If it turns out that I am wrong, that, as some ancient documents hold, Jesus was the product of Mary’s rape by a Roman soldier (Jesus ben Pantera) or, alternatively, that Joseph and Mary “jumped the gun” on the wedding ceremony (Jewish betrothals were considered to be already legally binding marriages), nothing central to my faith will have been touched. I may have to make some adjustments in my view of how much of Scripture is historical narrative, but that’s all. If the birth narratives in the Gospels are purely symbolic, as many hold, I can live with it. But, as a matter of fact, that is not MY view: I believe the virgin birth to be literal, historical fact. Because I believe the Resurrection is literal, historical, fact, I believe in a God whose relation to the world allows for miracles. So, nothing in my worldview prevents belief in the Virgin Birth. A God that created this cosmos (yes, using evolutionary and other natural processes, but STILL) and can raise the dead would have no trouble with a pathenogenetic conception in a species (Homo sapiens) where that is usually impossible.
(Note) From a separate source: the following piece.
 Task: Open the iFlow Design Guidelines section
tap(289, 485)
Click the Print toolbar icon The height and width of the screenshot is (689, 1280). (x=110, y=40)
But if the Virgin Birth is neither theologically necessary, nor impossible, what case can be made for its historical truth? A fairly strong one, I think, if one is open to the possibility in the first place.

Notice that the Virgin Birth causes problems for the theologies of both Matthew and Luke. Matthew wants to present Jesus as the Jewish Messiah: A Davidic figure. His genealogy (Matt. 1:1-17) is designed to prove (a) that Jesus is a direct descendant of David (as well as Abraham) and (b) through some fuzzy math that God has prepared exactly the time for Jesus to appear as Messiah. But there is a problem. For Matthew’s genealogical point to work perfectly, it should conclude, ” and Jacob begat Joseph, and Joseph begat Jesus.” But it doesn’t! It says, “Jacob begat Joseph, the husband of Mary, of whom Jesus was born, who is called Messiah.” But that undermines Matthew’s entire case. Why would Matthew create problems for himself and his theological point? With Mark as a guide, he could have skipped even having a birth narrative. There is no compelling reason for Matthew to include a virgin birth apologetically and every reason for him to leave it out. But he doesn’t. The tradition of such a birth must be firmly entrenched in the sources (other than Mark and “Q,” the hypothetical source of much of Jesus’ sayings) that Matthew is using. He MUST include it even though it hurts the case he is trying to make for Jesus as Davidic Messiah.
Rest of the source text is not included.